Periodic Reporting for period 2 - GRACEFUL (Probing the deep Earth's interior by synergistic use of observations of the magnetic and gravity fields, and of the rotation of the Earth.)
Período documentado: 2022-03-01 hasta 2023-08-31
What is the problem/issue being addressed?
GRACEFUL is a project that addresses fundamental shortcomings in the current understanding of the deep interior of our planet, in the fluid core in particular, with a long-term vision to open new frontiers and foster research on Earth’s interior. It combines most up-to-date observations of the Earth gravity field, the magnetic field and the Earth rotation, as well as by developing precise modeling of the core flows.
The key scientific questions we want to address with this novel approach are:
- What are the flow motions in the liquid core that can explain the observed magnetic field, its secular variation and its jerks, and that can explain the observed LOD variations at decadal and sub-decadal timescale?
- What kind of global motion in the core is acting at these timescales?
- What is the impact of core flow near the CMB on temporal gravity and LOD variations?
- What is the role of the core, the core-mantle boundary and the lower mantle in explaining observed gravity, magnetic field and LOD variations?
- Can we predict the changes in the flow of the core as well as in the magnetic field, LOD variations and core contributions on gravity?
Why is it important for society?
One needs to understand why the magnetic field is changing these days (even more rapidly than expected) and one needs to know the rotation and orientation of the Earth very precisely in space, and therefore understand what is going on inside the core and at the core-mantle boundary.

-- -- --

- **Short exercise 1**
Answer these questions about the GRACEFUL project report:
(a) What dates does the reporting period cover?
(b) Which part of the planet's deep interior does the project focus on in particular?
(c) What three kinds of observations does the project combine?

-- -- --

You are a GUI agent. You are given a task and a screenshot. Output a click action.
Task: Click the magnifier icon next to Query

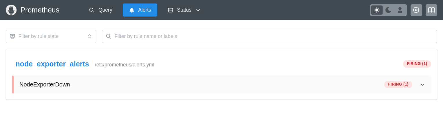coord(91,10)
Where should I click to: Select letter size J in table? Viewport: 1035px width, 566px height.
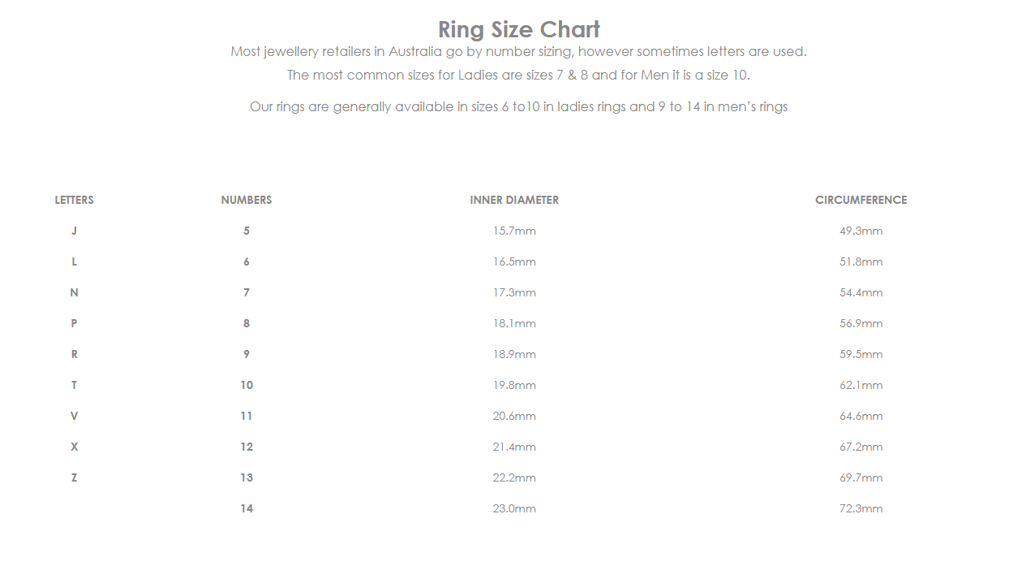click(x=74, y=231)
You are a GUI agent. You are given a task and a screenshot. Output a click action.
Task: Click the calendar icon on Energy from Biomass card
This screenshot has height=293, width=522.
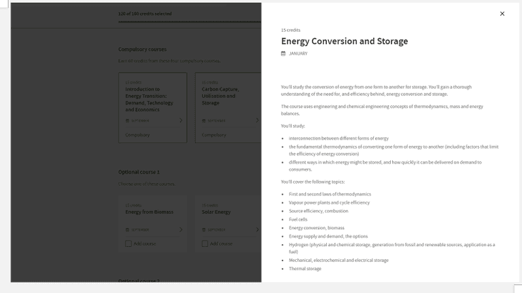tap(127, 230)
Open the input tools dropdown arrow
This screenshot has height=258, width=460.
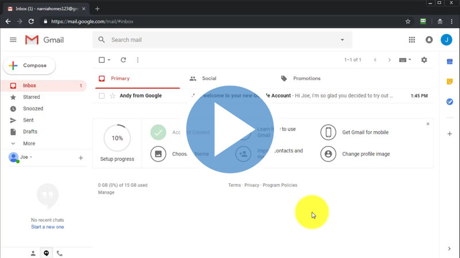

-- -- --

- **Short exercise 2**
Copy everything in the listing from the line containing "Where should I" down to the end of the listing, requests included, and raise every coordinate in the answers by 57. Leave out the pictures.

- **Correct response 1**
(a) March 1, 2022 to August 31, 2023.
(b) The fluid core.
(c) Observations of the Earth's gravity field, its magnetic field, and its rotation.

- **Correct response 2**
Where should I click to: Select letter size J in table? Viewport: 1035px width, 566px height.
click(x=131, y=288)
You are a GUI agent. You are given a task and a screenshot. Output a click action.
Task: Click the calendar icon on Energy from Biomass card
This screenshot has height=293, width=522.
tap(184, 287)
Open the input tools dropdown arrow
This screenshot has height=258, width=460.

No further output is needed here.